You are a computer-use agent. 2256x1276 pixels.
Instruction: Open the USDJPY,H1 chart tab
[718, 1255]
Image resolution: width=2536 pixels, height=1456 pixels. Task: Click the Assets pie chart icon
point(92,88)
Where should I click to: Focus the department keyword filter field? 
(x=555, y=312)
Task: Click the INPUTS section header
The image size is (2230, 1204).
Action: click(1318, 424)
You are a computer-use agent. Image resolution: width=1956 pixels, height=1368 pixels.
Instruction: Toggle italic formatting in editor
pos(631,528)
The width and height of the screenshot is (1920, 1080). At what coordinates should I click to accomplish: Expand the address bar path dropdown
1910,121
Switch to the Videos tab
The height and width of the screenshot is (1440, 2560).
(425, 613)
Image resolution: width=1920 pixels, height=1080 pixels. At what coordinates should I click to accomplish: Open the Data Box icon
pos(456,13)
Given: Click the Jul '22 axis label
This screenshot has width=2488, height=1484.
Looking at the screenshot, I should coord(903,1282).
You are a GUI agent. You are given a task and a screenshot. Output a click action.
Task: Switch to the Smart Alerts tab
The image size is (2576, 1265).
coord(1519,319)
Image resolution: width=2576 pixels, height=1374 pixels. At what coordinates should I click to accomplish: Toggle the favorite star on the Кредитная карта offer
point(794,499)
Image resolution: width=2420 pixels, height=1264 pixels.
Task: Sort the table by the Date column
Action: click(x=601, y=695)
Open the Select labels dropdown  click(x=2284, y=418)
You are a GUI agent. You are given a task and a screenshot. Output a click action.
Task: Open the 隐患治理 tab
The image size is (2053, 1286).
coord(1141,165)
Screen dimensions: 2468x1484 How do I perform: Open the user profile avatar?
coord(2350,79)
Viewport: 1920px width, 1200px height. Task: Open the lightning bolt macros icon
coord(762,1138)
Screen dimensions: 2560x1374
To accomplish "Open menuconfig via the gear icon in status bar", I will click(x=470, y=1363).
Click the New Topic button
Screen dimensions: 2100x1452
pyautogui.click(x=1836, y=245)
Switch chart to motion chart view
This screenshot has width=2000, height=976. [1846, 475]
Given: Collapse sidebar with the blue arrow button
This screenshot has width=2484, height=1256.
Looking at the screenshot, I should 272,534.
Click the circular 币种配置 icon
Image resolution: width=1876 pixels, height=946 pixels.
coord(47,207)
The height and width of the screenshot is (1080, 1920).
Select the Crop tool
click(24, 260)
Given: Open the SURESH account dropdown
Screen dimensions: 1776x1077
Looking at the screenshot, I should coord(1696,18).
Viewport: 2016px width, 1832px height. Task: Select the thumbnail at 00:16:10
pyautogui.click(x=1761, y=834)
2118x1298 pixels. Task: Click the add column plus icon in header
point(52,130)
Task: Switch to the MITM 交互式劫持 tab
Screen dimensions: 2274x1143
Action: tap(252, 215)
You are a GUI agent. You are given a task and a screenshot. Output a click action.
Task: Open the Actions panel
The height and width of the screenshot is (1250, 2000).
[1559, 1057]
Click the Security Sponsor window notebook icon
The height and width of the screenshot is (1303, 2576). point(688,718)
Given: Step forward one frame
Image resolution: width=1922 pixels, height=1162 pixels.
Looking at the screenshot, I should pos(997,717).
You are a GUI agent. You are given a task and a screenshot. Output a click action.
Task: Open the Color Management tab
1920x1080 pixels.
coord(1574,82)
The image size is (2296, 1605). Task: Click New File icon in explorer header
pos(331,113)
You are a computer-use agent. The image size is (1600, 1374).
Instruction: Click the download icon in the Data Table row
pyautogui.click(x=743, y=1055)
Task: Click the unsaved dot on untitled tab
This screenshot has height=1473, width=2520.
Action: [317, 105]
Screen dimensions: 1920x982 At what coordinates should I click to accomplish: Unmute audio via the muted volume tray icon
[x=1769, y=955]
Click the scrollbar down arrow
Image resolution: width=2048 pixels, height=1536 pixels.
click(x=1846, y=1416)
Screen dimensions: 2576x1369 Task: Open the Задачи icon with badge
------------------------------
▶ Your task
Copy every entry exactly, leaving nothing out.

▶ Final answer
You are a computer-use agent. 2256x1276 pixels.
Instruction: Open the USDJPY,H1 chart tab
[718, 1255]
Image resolution: width=2536 pixels, height=1456 pixels. Task: Click the Assets pie chart icon
point(92,88)
Where should I click to: Focus the department keyword filter field? 
(x=555, y=312)
Task: Click the INPUTS section header
The image size is (2230, 1204).
Action: click(1318, 424)
You are a computer-use agent. Image resolution: width=1956 pixels, height=1368 pixels.
Instruction: Toggle italic formatting in editor
pos(631,528)
The width and height of the screenshot is (1920, 1080). At what coordinates should I click to accomplish: Expand the address bar path dropdown
1910,121
Switch to the Videos tab
The height and width of the screenshot is (1440, 2560).
(425, 613)
Image resolution: width=1920 pixels, height=1080 pixels. At what coordinates should I click to accomplish: Open the Data Box icon
pos(456,13)
Given: Click the Jul '22 axis label
This screenshot has width=2488, height=1484.
Looking at the screenshot, I should coord(903,1282).
You are a GUI agent. You are given a task and a screenshot. Output a click action.
Task: Switch to the Smart Alerts tab
The image size is (2576, 1265).
coord(1519,319)
Image resolution: width=2576 pixels, height=1374 pixels. At what coordinates should I click to accomplish: Toggle the favorite star on the Кредитная карта offer
point(794,499)
Image resolution: width=2420 pixels, height=1264 pixels.
Task: Sort the table by the Date column
Action: click(x=601, y=695)
Open the Select labels dropdown  click(x=2284, y=418)
You are a GUI agent. You are given a task and a screenshot. Output a click action.
Task: Open the 隐患治理 tab
The image size is (2053, 1286).
coord(1141,165)
Screen dimensions: 2468x1484 How do I perform: Open the user profile avatar?
coord(2350,79)
Viewport: 1920px width, 1200px height. Task: Open the lightning bolt macros icon
coord(762,1138)
Screen dimensions: 2560x1374
To accomplish "Open menuconfig via the gear icon in status bar", I will click(x=470, y=1363).
Click the New Topic button
Screen dimensions: 2100x1452
pyautogui.click(x=1836, y=245)
Switch chart to motion chart view
This screenshot has width=2000, height=976. [1846, 475]
Given: Collapse sidebar with the blue arrow button
This screenshot has width=2484, height=1256.
Looking at the screenshot, I should 272,534.
Click the circular 币种配置 icon
Image resolution: width=1876 pixels, height=946 pixels.
coord(47,207)
The height and width of the screenshot is (1080, 1920).
Select the Crop tool
click(24, 260)
Given: Open the SURESH account dropdown
Screen dimensions: 1776x1077
Looking at the screenshot, I should coord(1696,18).
Viewport: 2016px width, 1832px height. Task: Select the thumbnail at 00:16:10
pyautogui.click(x=1761, y=834)
2118x1298 pixels. Task: Click the add column plus icon in header
point(52,130)
Task: Switch to the MITM 交互式劫持 tab
Screen dimensions: 2274x1143
Action: tap(252, 215)
You are a GUI agent. You are given a task and a screenshot. Output a click action.
Task: Open the Actions panel
The height and width of the screenshot is (1250, 2000).
[1559, 1057]
Click the Security Sponsor window notebook icon
The height and width of the screenshot is (1303, 2576). point(688,718)
Given: Step forward one frame
Image resolution: width=1922 pixels, height=1162 pixels.
Looking at the screenshot, I should pos(997,717).
You are a GUI agent. You are given a task and a screenshot. Output a click action.
Task: Open the Color Management tab
1920x1080 pixels.
coord(1574,82)
The image size is (2296, 1605). Task: Click New File icon in explorer header
pos(331,113)
You are a computer-use agent. The image size is (1600, 1374).
Instruction: Click the download icon in the Data Table row
pyautogui.click(x=743, y=1055)
Task: Click the unsaved dot on untitled tab
This screenshot has height=1473, width=2520.
Action: [317, 105]
Screen dimensions: 1920x982 At what coordinates should I click to accomplish: Unmute audio via the muted volume tray icon
[x=1769, y=955]
Click the scrollbar down arrow
Image resolution: width=2048 pixels, height=1536 pixels.
click(x=1846, y=1416)
Screen dimensions: 2576x1369 Task: Open the Задачи icon with badge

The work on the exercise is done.